Although he writes columns daily, Dietrich said that he’s been cultivating a love for fiction since he was little.

The Incredible Winston Browne is set in Moab, Florida, and follows the story of a small-town sheriff dealing with the inevitability of death.

“I’ve written a lot of columns, so they’re based on a lot of these stories I’ve heard from other people about what it’s like to die. I’ve written about death a lot anyway. I was writing the columns about people’s cancers, children’s cancers or people who pass on. I was coming across these, for me, profound discoveries these people were making in their own daily lives. And they would say a sentence or something and it would hit me so far beneath the ribs that I would think, ‘Wow, there’s just, a beauty to life that I wish I could write about.’ And sometimes you can’t write about that unless you put death in the scenario.”

So although yes, the book discusses death, it is also meant to discuss life. And don’t worry, it’s not supposed to be a downer. Dietrich said the book is meant to be charming.

Small-town life is dying out in many parts of the United States, but not in Dietrich’s writing.

“I wanted to create, for the people who might read this book, I wanted to create something that felt like that, that felt good, that was a small-town feel,” he said.

A small-town setting also gave the author a chance to focus on human struggles and conditions, he said.

“I felt that there was maybe no better way to make a commentary on small-town South as a small town set in the south,” Dietrich said.

After receiving the book proof back in the mail, Dietrich said he actually sat down and tried to read his own work as though looking at it from an outsider’s perspective.

“I got over the first two pages and I was blushing,” he said. “Because I felt so ridiculous. But after those first two pages, I just kind of laid into it like I was [not the author] … I actually enjoyed the process of reading it. I actually found myself going through it as a third person and giving the little boy in me a wink and saying, ‘Hey, that was a good effort. I mean, I see what you were trying to do there. You’re growing. You might be better next year. I hope you are.’”

Dietrich has written several other books in the past, both fiction and non-fiction, including: Will The Circle Be Unbroken, Stars of Alabama, The Absolute Worst Christmas of All Time, The South’s Okayest Writer, Caution This Vehicle Makes Frequent Stops for Boiled Peanuts, Small Towns Labradors Barbecue Biscuits Beer and Bibles and more.

“I’ve gotten a lot better at figuring out what I want to say,” he said.

Dietrich said that when he took his first steps in writing, although he knew what he was passionate about, putting pen to paper was a little more difficult.

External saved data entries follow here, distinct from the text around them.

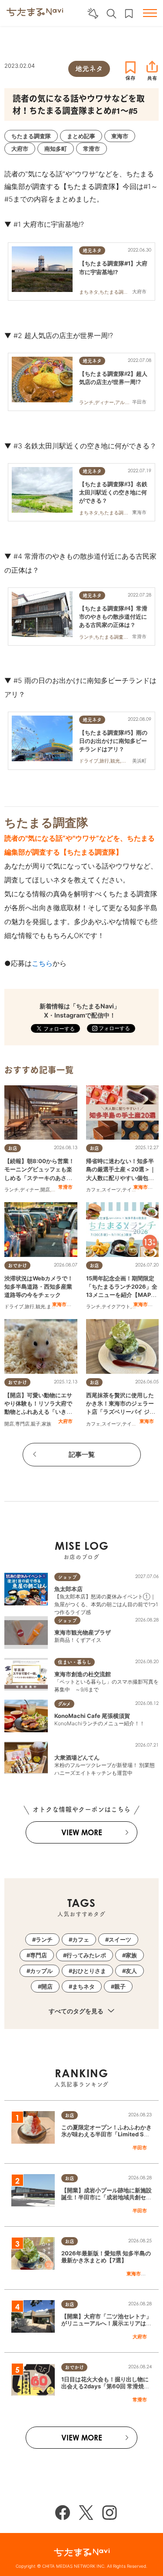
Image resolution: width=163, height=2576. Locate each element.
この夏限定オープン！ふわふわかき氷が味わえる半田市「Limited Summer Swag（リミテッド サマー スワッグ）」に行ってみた (106, 2138)
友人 (131, 1970)
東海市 (140, 1187)
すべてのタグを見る (77, 2011)
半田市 (140, 2148)
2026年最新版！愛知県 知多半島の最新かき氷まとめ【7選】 (106, 2257)
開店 (45, 1190)
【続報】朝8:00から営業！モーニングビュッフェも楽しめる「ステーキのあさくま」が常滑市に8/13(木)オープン (39, 1177)
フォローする (113, 1028)
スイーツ (111, 1190)
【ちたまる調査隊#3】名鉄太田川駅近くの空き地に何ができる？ (113, 492)
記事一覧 (82, 1454)
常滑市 (65, 1187)
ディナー (29, 1190)
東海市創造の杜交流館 (82, 1674)
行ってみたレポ (86, 1955)
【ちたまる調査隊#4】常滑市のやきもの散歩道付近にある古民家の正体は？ (113, 616)
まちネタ (83, 1986)
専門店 (22, 1424)
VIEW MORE (81, 1832)
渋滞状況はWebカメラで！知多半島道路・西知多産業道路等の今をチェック (38, 1286)
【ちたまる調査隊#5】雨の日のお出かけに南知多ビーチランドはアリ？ (113, 741)
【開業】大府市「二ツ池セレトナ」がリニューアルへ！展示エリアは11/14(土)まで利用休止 (106, 2323)
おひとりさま (89, 1970)
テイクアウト (116, 1306)
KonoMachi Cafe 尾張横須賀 (92, 1715)
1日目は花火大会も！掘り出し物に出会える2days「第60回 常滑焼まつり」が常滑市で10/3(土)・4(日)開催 (105, 2390)
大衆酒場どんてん (77, 1757)
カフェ (93, 1190)
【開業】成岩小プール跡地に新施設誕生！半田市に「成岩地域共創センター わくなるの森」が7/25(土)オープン (106, 2201)
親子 (35, 1424)
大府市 (65, 1421)
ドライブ (13, 1306)
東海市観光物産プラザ (82, 1632)
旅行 (29, 1306)
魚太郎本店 (68, 1588)
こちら (42, 963)
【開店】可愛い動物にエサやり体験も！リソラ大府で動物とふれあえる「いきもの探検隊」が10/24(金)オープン (40, 1412)
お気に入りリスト (129, 14)
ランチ (11, 1190)
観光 (40, 1306)
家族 (46, 1424)
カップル (41, 1970)
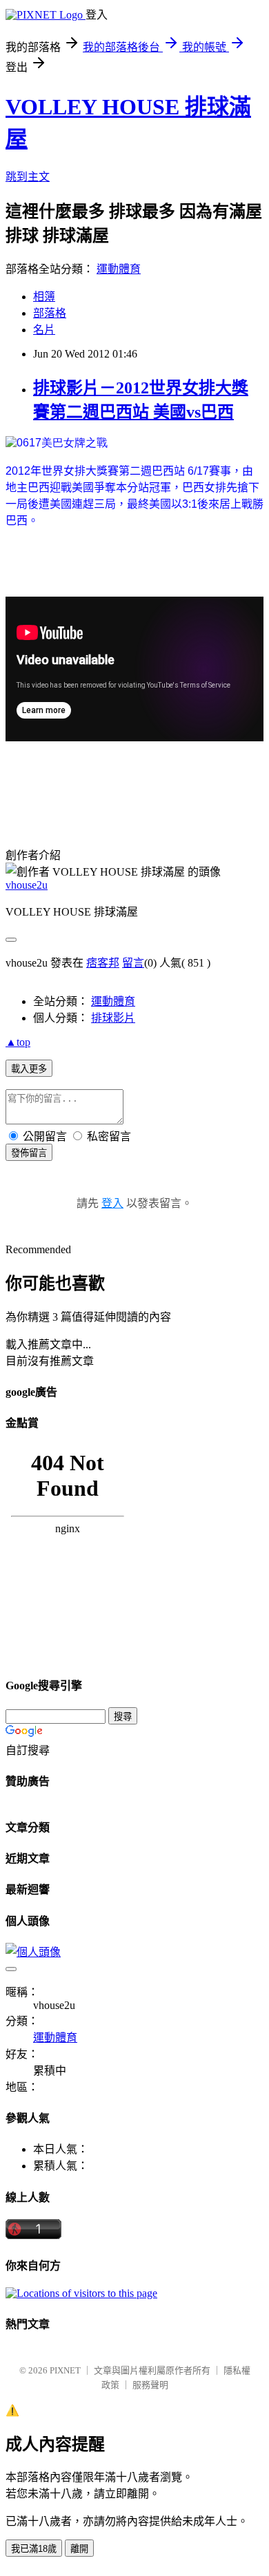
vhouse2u (27, 885)
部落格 (49, 313)
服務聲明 (150, 2385)
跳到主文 (28, 177)
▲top (18, 1042)
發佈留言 (29, 1153)
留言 (133, 963)
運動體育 (119, 269)
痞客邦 (102, 963)
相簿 (44, 296)
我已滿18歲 (34, 2549)
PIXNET (65, 2370)
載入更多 (29, 1069)
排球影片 (113, 1018)
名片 (44, 330)
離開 (79, 2549)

“I identified some of my own feelings with more clear terminology, which has helped me immensely figure out how I actually feel and why I feel that way and why I grew up the way I did and it explains a lot about me,” Dietrich said.

Things are virtual now, and instead of book tours after the release in March, Dietrich will share his work virtually.

“I’m going to miss meeting people and hearing their stories because I hear a lot of stories,” he said.